(Stored records)
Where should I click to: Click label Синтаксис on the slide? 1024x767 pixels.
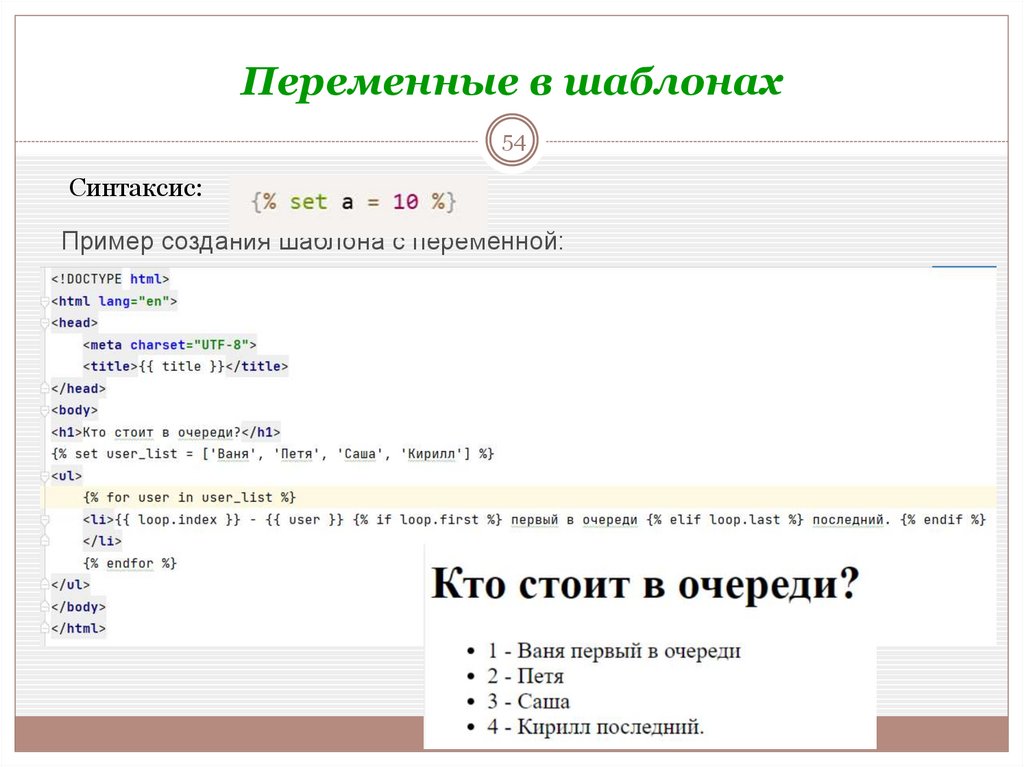pos(133,188)
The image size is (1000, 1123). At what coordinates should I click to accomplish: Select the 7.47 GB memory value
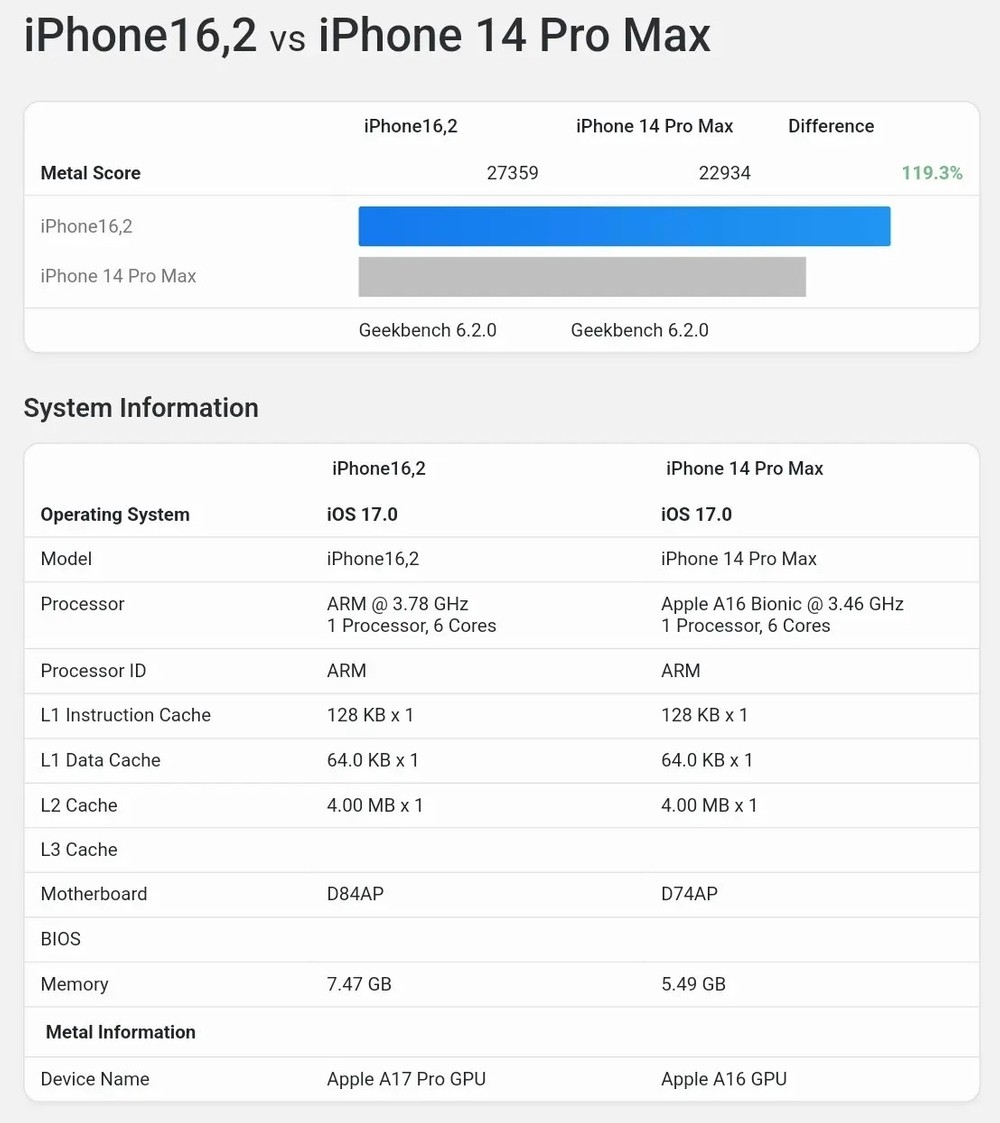[359, 984]
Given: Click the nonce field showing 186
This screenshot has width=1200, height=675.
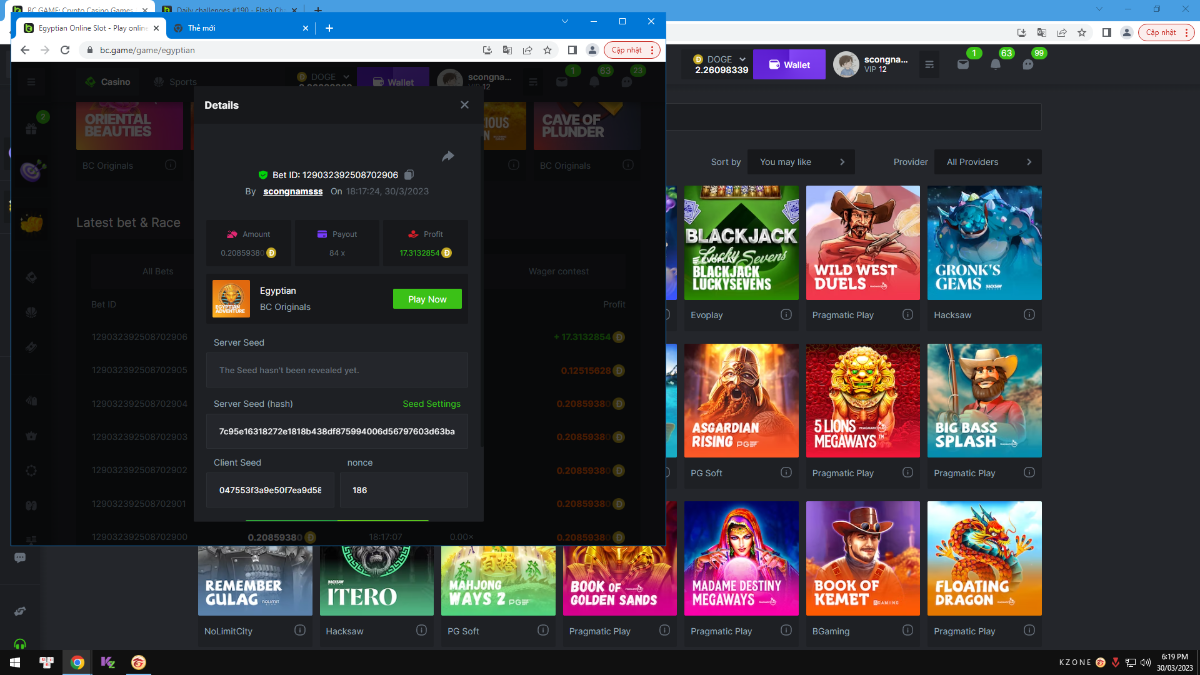Looking at the screenshot, I should [x=403, y=490].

▶ [Your objective] Retype each line above exactly and leave out any picture.

▶ [Task answer]
Where should I click to: Click label Синтаксис on the slide? 1024x767 pixels.
pos(133,188)
The image size is (1000, 1123). At what coordinates should I click to accomplish: Select the 7.47 GB memory value
[359, 984]
Given: Click the nonce field showing 186
This screenshot has width=1200, height=675.
Looking at the screenshot, I should [x=403, y=490].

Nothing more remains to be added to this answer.